Ivey and her husband have five sons, ranging from 12 years to 21 months. A former television producer and congressional press secretary, she has been at home since her first child was born.
Four years ago, feeling isolated and frustrated because her black friends were all returning to work, she founded a group called Mocha Moms, hoping to connect with other black women at home. Response to her newsletter was encouraging.
In addition to weekly playgroups with their children, held in a church hall, members of Ivey's chapter gather for "moms-only" nights to discuss weightier issues. They have invited financial planners to talk about how to save for college and how to cut costs to make staying home easier. Once a year, they hold a potluck dinner to discuss options in education - public schools, private schools, and home schooling. They also set aside one meeting to consider ways to make money at home.
There are now 33 Mocha Moms chapters across the country, with another five starting up.
When Cheli English-Figaro of Bowie, Md., was expecting her first child eight years ago, she intended to take a three-month maternity leave and then return to her career as an attorney.
"I had gone to school for a million years," she says. "Staying home was not part of my upbringing, not part of my education." Black women, she adds, "have always been Superwomen, not only taking care of our own children, but many times caring for other women's children, too. My grandmother had seven children, and she never missed a paycheck."
But when Mrs. English-Figaro's son was born, he was what she calls a "high need" baby. She decided not to return to work, although she and her husband had made no financial provisions for that.
"I tell young women, always plan your life so you have options," says English-Figaro, executive director of Mocha Moms. "I didn't anticipate that I'd even want to be home."
She now works part time at home as business manager for her husband, a physician. The couple also have an 18-month-old daughter.

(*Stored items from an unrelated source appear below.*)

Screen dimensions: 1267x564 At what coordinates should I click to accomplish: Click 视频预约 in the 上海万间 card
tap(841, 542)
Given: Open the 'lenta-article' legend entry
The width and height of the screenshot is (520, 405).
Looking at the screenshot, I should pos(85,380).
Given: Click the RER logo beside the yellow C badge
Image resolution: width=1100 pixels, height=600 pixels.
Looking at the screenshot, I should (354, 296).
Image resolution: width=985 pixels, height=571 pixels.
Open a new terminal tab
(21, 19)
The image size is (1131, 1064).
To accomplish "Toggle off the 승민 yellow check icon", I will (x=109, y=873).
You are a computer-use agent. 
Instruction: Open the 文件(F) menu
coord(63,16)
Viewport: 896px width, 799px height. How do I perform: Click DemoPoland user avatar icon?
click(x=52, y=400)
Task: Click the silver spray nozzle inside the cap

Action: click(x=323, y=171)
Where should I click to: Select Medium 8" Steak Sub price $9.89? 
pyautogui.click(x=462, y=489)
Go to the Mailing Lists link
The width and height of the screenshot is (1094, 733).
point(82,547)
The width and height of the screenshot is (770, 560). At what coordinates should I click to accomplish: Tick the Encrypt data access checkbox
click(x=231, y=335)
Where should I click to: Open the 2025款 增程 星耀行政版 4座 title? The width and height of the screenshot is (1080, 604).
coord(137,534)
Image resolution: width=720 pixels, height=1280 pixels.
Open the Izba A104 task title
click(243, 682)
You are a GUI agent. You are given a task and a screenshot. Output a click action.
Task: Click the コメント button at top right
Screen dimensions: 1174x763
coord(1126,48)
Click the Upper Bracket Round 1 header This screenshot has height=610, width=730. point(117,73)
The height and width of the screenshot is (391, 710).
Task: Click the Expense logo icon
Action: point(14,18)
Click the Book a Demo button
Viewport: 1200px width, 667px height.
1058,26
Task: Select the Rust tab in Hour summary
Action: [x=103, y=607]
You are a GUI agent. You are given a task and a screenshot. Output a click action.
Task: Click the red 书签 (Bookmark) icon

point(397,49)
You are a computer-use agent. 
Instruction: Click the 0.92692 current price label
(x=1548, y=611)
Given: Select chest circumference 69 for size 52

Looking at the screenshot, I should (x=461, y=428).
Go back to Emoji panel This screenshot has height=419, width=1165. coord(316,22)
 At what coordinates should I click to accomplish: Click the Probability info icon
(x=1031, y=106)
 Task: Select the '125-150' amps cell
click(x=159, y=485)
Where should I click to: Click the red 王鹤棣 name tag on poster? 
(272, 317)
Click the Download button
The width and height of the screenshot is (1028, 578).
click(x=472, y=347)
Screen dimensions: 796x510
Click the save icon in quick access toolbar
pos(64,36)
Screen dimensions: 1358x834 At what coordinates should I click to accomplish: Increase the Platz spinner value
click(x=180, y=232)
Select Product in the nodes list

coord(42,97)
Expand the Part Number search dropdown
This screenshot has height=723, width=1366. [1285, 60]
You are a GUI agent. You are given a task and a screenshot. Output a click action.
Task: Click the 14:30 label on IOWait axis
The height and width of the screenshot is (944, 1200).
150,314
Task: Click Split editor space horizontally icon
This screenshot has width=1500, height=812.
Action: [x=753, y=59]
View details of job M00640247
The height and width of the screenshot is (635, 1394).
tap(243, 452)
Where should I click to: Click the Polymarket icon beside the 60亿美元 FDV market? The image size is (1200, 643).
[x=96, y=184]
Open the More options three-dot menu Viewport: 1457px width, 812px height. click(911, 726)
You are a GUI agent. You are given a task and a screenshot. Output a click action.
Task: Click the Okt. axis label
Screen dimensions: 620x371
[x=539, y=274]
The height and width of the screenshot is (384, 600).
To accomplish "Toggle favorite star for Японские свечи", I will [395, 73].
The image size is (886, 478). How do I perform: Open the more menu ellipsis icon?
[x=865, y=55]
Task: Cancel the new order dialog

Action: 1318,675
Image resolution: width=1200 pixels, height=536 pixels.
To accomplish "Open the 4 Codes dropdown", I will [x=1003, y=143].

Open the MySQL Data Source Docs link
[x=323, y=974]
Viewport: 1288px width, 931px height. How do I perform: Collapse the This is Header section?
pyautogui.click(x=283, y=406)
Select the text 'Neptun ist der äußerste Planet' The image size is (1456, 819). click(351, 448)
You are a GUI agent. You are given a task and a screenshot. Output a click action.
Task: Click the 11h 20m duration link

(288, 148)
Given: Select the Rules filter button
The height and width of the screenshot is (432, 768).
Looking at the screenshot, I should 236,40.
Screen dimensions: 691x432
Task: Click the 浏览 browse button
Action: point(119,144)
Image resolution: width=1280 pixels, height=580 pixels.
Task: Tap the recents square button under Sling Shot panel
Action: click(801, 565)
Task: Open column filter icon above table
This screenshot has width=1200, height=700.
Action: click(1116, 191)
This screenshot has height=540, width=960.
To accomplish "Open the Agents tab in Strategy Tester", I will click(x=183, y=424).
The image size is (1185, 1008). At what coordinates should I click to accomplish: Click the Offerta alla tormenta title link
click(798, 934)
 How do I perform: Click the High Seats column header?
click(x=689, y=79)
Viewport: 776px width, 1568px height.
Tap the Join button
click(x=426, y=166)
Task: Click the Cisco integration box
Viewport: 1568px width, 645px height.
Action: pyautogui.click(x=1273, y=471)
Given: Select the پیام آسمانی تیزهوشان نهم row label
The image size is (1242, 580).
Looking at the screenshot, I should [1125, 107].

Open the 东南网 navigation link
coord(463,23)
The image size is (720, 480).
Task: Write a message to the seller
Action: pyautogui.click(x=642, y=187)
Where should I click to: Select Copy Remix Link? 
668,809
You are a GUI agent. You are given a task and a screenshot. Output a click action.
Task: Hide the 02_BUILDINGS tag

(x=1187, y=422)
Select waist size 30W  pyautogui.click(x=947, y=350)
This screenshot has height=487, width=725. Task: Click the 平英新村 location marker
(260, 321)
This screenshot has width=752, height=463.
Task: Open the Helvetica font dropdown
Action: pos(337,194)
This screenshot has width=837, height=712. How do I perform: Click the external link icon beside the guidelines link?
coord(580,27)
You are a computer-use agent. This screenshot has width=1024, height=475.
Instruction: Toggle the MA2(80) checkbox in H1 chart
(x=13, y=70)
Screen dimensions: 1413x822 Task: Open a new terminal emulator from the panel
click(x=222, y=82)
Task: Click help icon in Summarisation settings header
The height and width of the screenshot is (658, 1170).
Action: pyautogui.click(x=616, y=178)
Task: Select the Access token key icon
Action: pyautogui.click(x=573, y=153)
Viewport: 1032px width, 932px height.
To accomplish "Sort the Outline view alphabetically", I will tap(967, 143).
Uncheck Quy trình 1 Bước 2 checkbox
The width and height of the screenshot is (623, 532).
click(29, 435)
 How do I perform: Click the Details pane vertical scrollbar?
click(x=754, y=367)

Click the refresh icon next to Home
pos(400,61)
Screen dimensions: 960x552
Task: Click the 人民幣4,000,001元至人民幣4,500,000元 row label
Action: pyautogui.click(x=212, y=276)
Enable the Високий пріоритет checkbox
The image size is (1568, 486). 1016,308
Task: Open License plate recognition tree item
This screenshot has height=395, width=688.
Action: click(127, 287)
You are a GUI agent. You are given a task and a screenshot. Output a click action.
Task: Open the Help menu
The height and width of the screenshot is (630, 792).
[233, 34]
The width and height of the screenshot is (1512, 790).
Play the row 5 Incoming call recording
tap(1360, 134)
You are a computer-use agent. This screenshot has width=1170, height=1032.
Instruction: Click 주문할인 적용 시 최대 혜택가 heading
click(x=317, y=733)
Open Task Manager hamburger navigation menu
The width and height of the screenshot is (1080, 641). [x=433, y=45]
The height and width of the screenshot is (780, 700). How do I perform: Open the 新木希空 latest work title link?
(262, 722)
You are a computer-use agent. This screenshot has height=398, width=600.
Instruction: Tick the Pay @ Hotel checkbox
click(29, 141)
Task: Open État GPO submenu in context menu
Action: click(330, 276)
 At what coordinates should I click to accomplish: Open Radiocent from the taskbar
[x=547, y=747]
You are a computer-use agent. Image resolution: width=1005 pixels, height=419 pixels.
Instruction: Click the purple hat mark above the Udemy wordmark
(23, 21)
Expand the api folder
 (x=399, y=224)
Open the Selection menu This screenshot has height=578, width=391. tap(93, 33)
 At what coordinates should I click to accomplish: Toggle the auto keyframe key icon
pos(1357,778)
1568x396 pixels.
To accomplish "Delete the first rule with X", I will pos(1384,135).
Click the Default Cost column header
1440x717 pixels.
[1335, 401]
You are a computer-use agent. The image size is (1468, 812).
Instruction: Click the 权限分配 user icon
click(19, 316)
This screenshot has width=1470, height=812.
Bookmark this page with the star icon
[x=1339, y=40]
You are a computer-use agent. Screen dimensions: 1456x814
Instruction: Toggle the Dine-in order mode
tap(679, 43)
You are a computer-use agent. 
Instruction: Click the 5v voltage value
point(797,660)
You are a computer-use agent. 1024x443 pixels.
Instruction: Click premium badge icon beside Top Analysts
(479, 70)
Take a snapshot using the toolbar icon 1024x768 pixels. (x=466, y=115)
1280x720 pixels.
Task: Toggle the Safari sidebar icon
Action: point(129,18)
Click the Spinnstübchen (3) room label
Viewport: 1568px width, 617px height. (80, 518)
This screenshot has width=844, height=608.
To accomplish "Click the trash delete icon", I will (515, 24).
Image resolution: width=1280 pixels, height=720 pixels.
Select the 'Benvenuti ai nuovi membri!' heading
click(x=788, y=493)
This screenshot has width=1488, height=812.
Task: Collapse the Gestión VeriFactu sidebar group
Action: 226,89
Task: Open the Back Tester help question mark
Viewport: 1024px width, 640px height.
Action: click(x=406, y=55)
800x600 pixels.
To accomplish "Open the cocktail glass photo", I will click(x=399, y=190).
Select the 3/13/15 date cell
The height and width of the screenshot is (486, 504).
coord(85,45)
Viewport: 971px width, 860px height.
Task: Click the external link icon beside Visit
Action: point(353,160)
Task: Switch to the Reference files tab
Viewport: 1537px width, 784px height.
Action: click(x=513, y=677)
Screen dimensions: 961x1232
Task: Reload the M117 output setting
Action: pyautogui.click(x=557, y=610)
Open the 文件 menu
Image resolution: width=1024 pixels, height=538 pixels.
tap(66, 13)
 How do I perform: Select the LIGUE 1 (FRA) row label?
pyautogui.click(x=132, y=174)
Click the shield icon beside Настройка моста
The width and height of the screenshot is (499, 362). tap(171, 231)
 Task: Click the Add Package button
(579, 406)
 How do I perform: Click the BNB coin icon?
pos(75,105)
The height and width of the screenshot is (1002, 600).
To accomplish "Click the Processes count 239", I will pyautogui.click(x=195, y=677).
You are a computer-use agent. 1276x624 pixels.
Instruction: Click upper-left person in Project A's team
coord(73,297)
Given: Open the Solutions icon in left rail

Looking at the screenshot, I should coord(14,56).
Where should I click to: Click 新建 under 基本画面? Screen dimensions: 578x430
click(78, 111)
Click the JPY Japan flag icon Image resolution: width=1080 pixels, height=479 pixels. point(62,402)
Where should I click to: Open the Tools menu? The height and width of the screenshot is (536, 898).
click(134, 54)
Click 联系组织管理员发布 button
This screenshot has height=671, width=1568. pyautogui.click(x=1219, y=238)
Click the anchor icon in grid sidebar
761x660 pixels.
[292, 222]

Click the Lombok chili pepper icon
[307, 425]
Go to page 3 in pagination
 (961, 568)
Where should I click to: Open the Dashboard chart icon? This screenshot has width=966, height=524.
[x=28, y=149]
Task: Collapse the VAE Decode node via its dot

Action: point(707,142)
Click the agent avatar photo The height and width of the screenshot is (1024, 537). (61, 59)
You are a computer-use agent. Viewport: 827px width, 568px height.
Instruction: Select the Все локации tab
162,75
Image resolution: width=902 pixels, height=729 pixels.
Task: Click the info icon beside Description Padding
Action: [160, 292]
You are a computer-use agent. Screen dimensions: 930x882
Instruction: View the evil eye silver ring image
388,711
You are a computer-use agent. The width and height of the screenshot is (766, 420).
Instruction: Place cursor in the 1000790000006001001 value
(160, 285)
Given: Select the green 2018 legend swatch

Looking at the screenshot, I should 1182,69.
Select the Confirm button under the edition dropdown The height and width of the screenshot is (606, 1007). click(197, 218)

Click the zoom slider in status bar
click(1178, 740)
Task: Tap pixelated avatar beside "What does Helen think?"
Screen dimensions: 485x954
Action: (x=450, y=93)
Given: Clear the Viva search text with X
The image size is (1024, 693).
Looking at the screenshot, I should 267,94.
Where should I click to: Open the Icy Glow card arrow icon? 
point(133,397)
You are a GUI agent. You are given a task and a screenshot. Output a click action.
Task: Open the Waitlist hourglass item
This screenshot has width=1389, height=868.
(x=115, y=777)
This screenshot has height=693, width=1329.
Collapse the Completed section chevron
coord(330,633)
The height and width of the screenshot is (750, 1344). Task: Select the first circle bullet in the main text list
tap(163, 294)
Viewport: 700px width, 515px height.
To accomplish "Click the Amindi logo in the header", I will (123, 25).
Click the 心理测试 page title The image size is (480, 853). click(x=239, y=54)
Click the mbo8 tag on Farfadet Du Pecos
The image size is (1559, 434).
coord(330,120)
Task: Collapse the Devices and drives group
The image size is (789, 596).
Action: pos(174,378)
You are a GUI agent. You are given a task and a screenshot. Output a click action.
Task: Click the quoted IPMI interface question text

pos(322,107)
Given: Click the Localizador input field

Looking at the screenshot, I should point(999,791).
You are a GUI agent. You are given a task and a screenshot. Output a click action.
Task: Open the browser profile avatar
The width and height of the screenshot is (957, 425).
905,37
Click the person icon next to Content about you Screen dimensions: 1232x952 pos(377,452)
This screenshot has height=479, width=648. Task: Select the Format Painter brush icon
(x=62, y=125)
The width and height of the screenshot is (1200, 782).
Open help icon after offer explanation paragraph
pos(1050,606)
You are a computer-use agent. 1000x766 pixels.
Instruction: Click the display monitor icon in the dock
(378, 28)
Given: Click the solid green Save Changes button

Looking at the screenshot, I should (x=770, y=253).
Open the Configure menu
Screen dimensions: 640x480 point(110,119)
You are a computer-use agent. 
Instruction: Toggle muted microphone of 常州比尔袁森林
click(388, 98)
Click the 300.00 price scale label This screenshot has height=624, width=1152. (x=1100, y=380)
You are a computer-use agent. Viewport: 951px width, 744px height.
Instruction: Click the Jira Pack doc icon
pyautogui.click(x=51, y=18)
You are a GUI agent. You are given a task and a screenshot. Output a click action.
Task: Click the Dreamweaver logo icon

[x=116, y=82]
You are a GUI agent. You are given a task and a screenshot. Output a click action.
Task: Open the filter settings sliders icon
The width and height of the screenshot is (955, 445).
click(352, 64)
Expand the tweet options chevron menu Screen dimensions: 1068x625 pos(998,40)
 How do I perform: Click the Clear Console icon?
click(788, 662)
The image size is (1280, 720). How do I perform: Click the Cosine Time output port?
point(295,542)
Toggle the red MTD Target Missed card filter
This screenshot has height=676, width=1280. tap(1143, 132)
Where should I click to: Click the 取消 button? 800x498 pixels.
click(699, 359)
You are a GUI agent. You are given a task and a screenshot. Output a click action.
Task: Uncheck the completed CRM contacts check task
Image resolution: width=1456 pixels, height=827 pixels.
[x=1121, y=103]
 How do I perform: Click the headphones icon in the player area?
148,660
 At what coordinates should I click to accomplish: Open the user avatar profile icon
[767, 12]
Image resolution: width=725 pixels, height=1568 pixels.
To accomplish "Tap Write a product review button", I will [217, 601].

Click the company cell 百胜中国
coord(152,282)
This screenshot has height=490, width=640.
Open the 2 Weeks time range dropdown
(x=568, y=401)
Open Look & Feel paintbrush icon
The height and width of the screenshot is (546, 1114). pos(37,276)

Most members of Mocha Moms, Ivey says, are trying to stay home as long as possible. Noting that her oldest son has started middle school, she says, "I don't see him needing me less now than when he was a baby."
Ivey sums up the group's philosophy this way: "What you used to do is not important. What you do now is important. Our main issue is supporting each other, because we don't necessarily get it from our families or society at large. Raising children is not glamorous or powerful, but it's important."
She pauses, then adds, "But I guess we are powerful. We influence the next generation."